The final study cohort of 200 219 admissions consisted of 131 342 PM (65.6%), 37 642 ICD (18.8%), 27 261 CRT-D (13.6%), and 3974 CRT-P (2.0%) procedures (Table 1). There were a total of 5817 (2.9%) admissions with infection. More than 90% of infections were identified with ICD-9-CM codes corresponding to infection with a cardiac (33%) or vascular (2%) device, septicemia (37%), endocarditis (8%), bacteremia (7%), and shock (3%) (eTable 2).
After adjustment for demographics and comorbidities, the admission mortality ratio (with infection/without infection) remained significantly greater than unity for all CIED types (4.8- to 7.7-fold; all P < .001) (Table 2 and eTable 3). The standardized adjusted total and incremental admission mortality with infection were 4.6% to 11.3% and 3.9% to 9.6%, respectively, depending on the CIED type (Table 2).
Survival analyses revealed that unadjusted long-term mortality (death during the admission quarter or subsequent 4 quarters) with infection was significantly greater than without infection for PM, ICD, and CRT-D (Table 2 and Figure 1). There were insufficient data for a survival analysis of CRT-P. The adjusted long-term mortality rate ratio (with infection/without infection) remained significantly greater than unity for PM, ICD, and CRT-D (1.6- to 2.1-fold; all P < .001), but was significantly greater for PM than for ICD or CRT (Table 2 and eTable 4). The standardized adjusted total and incremental long-term mortality with infection were 26.5% to 35.1% and 8.7% to 15.2%, respectively (Table 2).

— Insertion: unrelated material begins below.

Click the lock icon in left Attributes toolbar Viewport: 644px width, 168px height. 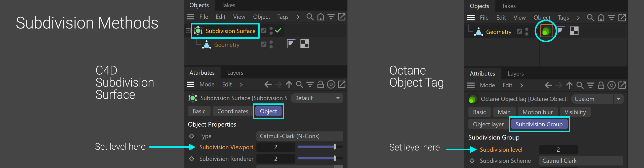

The risk-adjusted LOS mean ratio (with infection/without infection) remained significantly greater than unityfor all CIED types (2.5- to 4.0-fold; all P < .001) but was significantly smaller for PM compared with ICD and CRT-D (Table 3 and eTable 5). The standardized adjusted total and incremental LOS with infection were 15.5 to 24.3 days and 9.4 to 18.2 days, respectively (Table 3).
The adjusted cost ratio (with infection/without infection) remained significantly greater than unity for all CIED types (1.4- to 1.8-fold; all P < .001) but was significantly greater for PM than ICD or CRT-D (Table 4 and eTable 6). The standardized adjusted total and incremental costs with infection were $28 676 to $53 349 and $14 360 to $16 498, respectively (Table 4).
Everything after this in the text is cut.